Vertical Stretch/Compression

Algebra-2

1. Fundamental Concepts

Definition: A vertical stretch or compression of a function is a transformation that changes the shape of the graph by multiplying the output values by a constant.
Vertical Stretch: If the constant \(c > 1\), the graph is stretched vertically.
Vertical Compression: If the constant \(0 < c < 1\), the graph is compressed vertically.

2. Key Concepts

Basic Rule: $$f(x) \rightarrow cf(x)$$

Degree Preservation: The degree of the polynomial remains unchanged after a vertical stretch or compression.

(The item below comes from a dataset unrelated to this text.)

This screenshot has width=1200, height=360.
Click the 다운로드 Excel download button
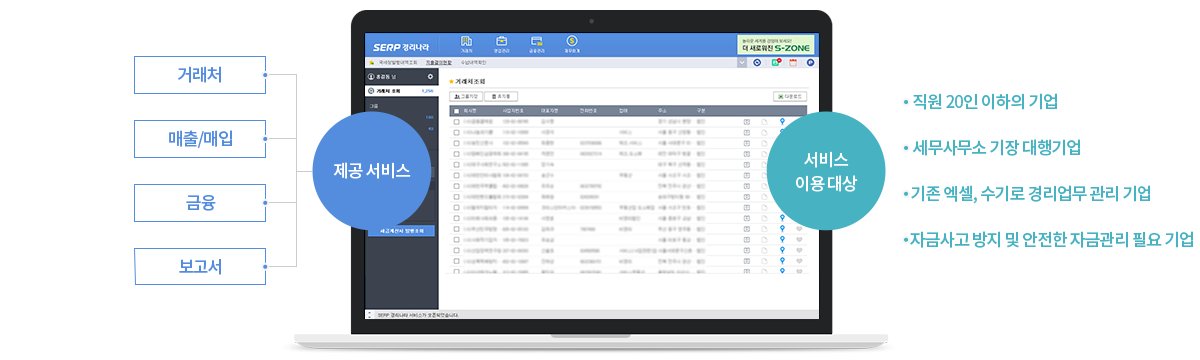790,96
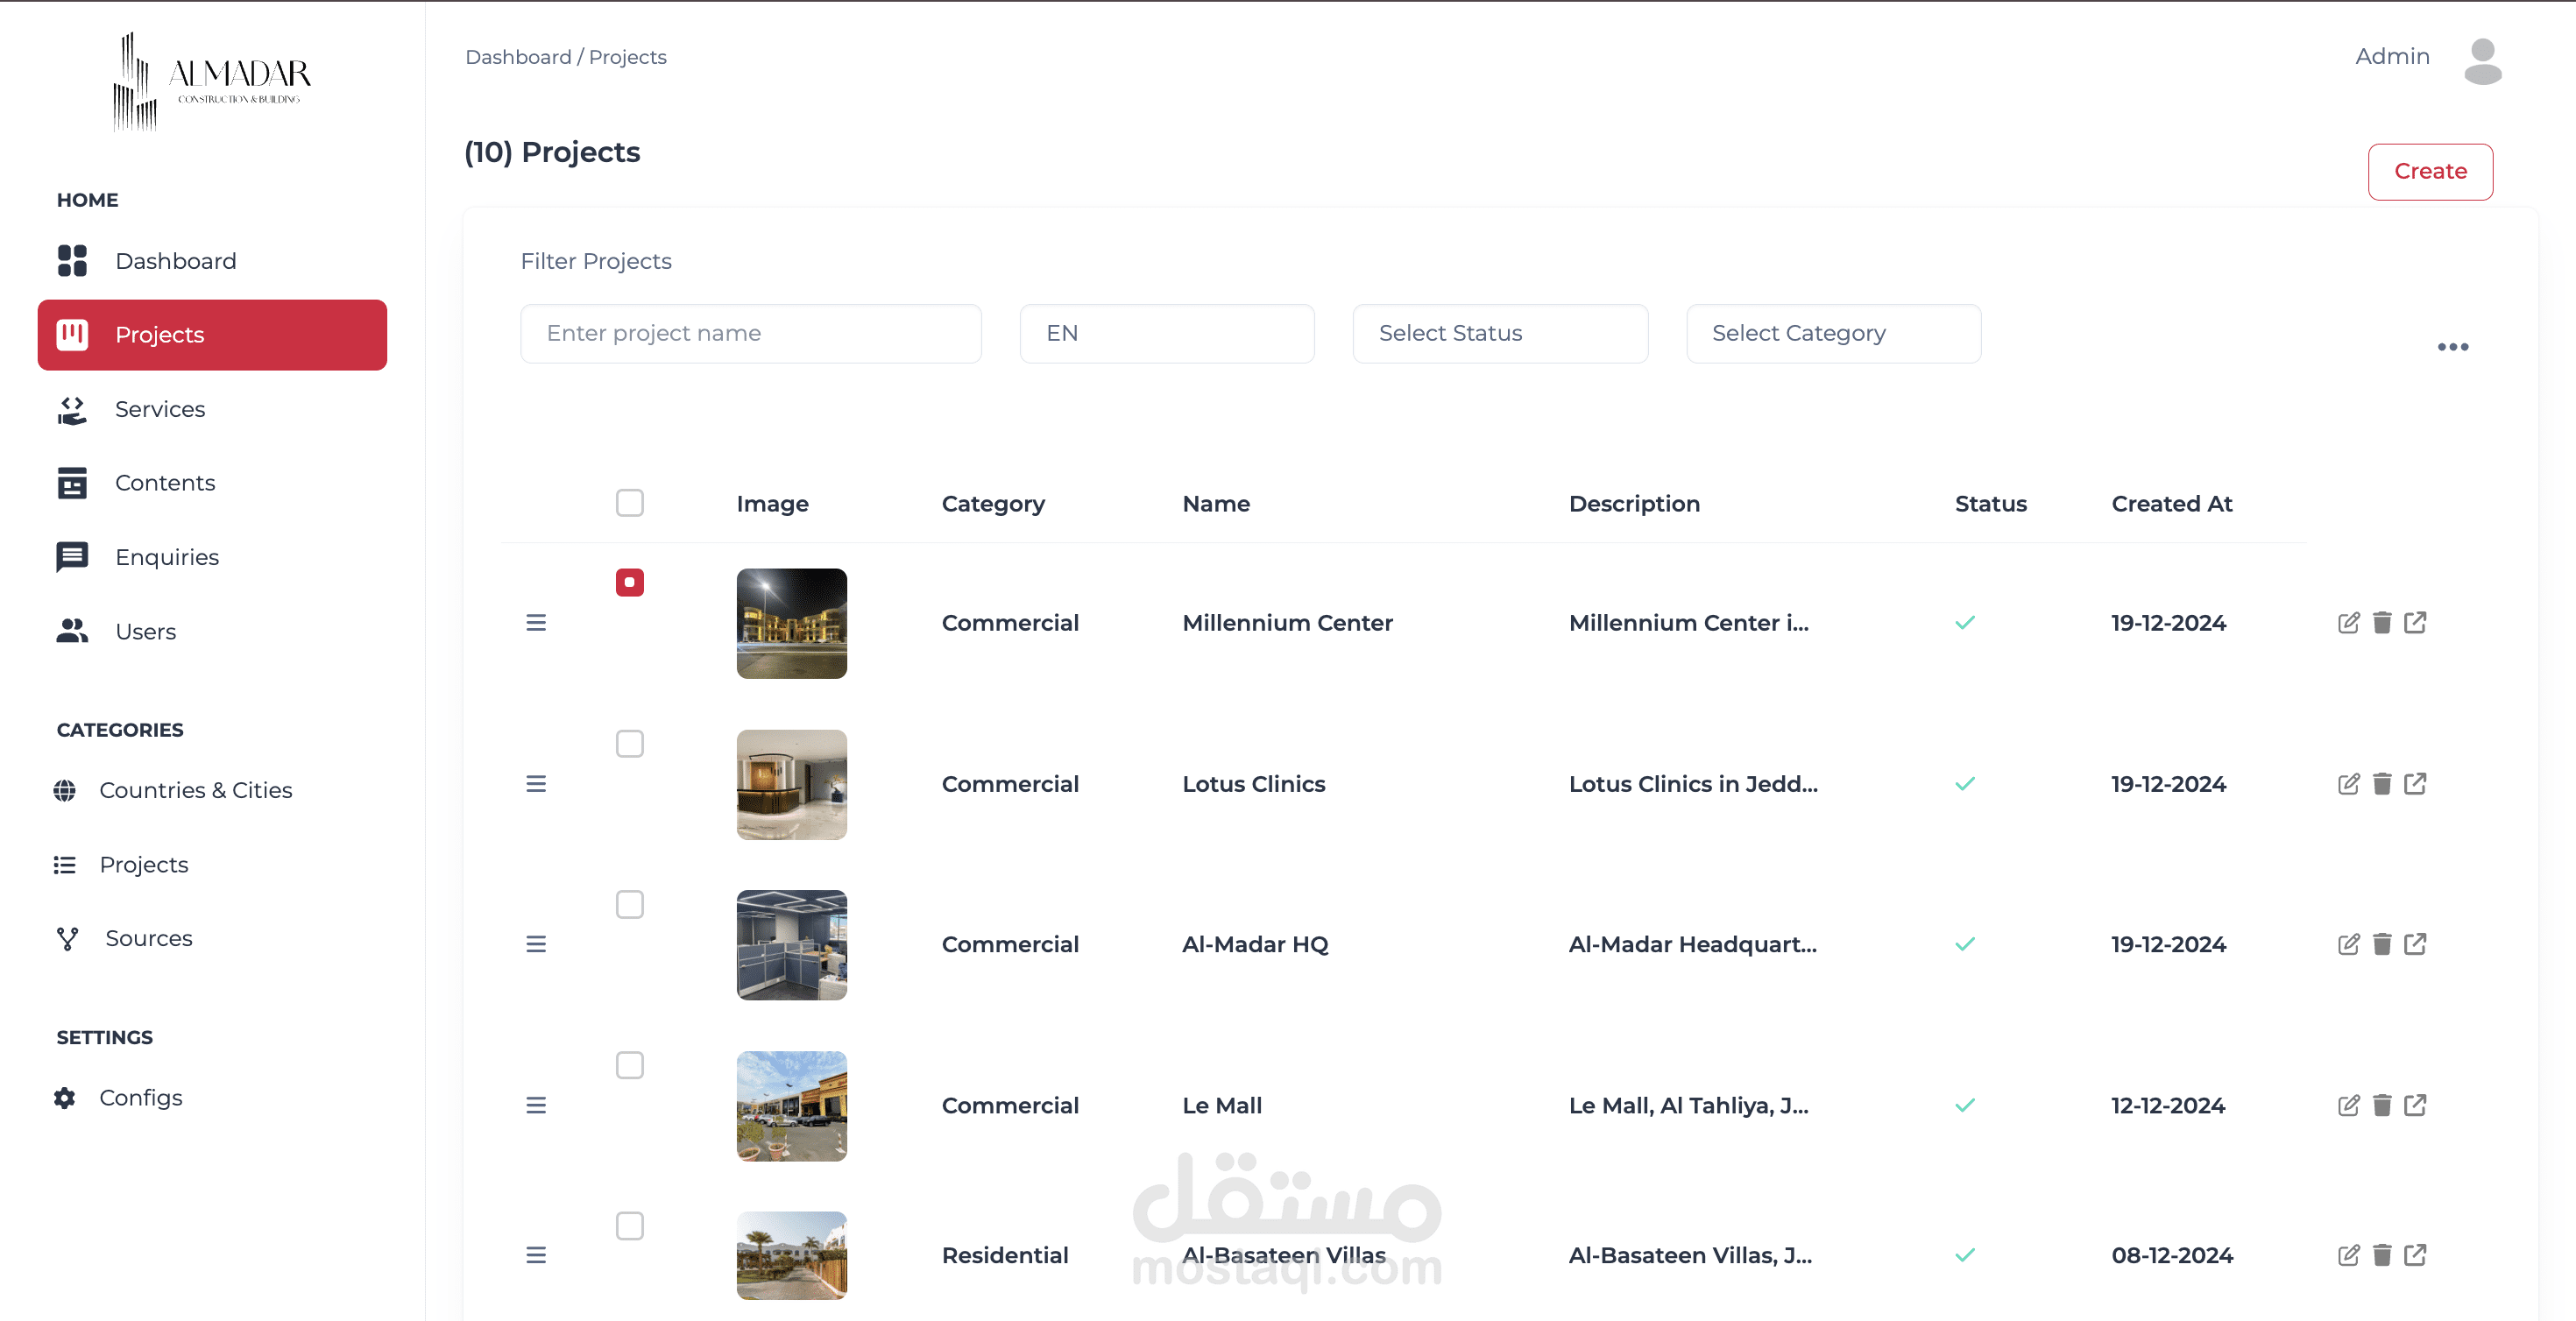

Application: Used to model real-world phenomena such as sound waves and light intensity.

3. Examples

Example 1 (Basic)

Problem: Given the function \(f(x) = x^2\), find the equation of the function after a vertical stretch by a factor of 3.

Step-by-Step Solution:

Multiply the output of the function by 3: \(3f(x)\)
The new function is \(3x^2\).

Validation: Substitute \(x = 1\) → Original: \(1^2 = 1\); Stretched: \(3 \cdot 1^2 = 3\) ✓

Example 2 (Intermediate)

Problem: Given the function \(g(x) = 2x^3 - 4x + 1\), find the equation of the function after a vertical compression by a factor of \(\frac{1}{2}\).

Step-by-Step Solution:

Multiply the output of the function by \(\frac{1}{2}\): \(\frac{1}{2}g(x)\)
The new function is \(\frac{1}{2}(2x^3 - 4x + 1)\).
Simplify: \(x^3 - 2x + \frac{1}{2}\).

Validation: Substitute \(x = 1\) → Original: \(2(1)^3 - 4(1) + 1 = -1\); Compressed: \(1^3 - 2(1) + \frac{1}{2} = -\frac{1}{2}\) ✓

4. Problem-Solving Techniques

Visual Strategy: Graph the original and transformed functions side by side to visualize the change.
Error-Proofing: Always check the transformation by substituting a simple value for \(x\).
Concept Reinforcement: Understand that the transformation affects only the y-values, not the x-values.